7.3.07

Abro el baño y me encuentro mirándome seductoramente desde un trozo de vidrio. En mi mirar descifro mis propias intenciones. Sobre el mármol hay dos pastillas y una copa traslúcida de agua.
Blanco veo y blanco me rodea. Blancas son las paredes y blanca está mi piel. No da más pensar, da lo mismo, porque en blanco está mi mente.
Lo sé, duele el cuerpo de desolación, de fiebre; el corazón solitario se sirve de la meditación insensata e insana de placebo. Tiembla el suelo bajo mis pies de agua, porque yo no piso firme y mis plantas son de lágrimas saladas que por mis ojos no salen.

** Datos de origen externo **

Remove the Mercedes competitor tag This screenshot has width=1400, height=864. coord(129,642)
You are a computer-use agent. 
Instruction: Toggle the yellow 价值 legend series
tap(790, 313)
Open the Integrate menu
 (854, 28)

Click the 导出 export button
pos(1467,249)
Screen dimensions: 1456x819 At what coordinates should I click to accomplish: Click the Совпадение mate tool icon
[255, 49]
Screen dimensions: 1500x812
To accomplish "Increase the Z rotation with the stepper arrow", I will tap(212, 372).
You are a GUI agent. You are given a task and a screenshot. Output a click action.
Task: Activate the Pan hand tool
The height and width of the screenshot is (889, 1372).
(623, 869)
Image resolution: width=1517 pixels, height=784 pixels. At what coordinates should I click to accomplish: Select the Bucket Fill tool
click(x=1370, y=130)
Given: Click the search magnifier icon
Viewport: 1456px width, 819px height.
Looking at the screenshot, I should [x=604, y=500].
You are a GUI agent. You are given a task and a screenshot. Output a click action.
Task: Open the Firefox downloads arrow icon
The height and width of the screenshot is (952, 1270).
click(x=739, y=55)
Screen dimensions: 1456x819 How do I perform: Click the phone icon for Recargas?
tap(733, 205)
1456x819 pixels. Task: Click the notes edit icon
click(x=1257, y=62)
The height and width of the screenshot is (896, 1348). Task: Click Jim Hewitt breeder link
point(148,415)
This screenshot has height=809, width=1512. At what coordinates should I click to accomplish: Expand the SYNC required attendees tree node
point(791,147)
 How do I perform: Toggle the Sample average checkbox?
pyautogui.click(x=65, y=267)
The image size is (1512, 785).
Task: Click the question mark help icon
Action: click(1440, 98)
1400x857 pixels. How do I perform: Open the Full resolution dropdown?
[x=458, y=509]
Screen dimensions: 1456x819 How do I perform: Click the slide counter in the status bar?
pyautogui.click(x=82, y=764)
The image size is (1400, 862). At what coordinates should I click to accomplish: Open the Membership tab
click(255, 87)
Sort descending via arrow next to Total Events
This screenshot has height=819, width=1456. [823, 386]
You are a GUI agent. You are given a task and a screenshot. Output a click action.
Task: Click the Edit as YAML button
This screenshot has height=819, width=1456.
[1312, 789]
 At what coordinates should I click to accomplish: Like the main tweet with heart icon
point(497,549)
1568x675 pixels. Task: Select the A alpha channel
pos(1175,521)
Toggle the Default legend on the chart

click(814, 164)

¿Qué quiero que haga yo, que me miro esperando algo, algún movimiento, alguna reacción? Me intimido y las náuseas trepan vertiginosamente el revoltijo de complicaciones que son mis agallas en este momento, congelando las gotas de sudor febril que resbalan por mi columna vertebral.
Quiebro mi cráneo internamente con un calor infernal, el cuerpo no resiste y cede negligentemente ante la tentación de envenenarse con promesas de muertes violentas, de despedidas incumplidas, de recuerdos ajenos sobre mí mismo, de sollozos de lástima angustiosa.
Me tomo de la mano y me introduzco las píldoras bajo la lengua, engullo el agua que las arrastra a mis adentros. Duermo, procurando mejorar.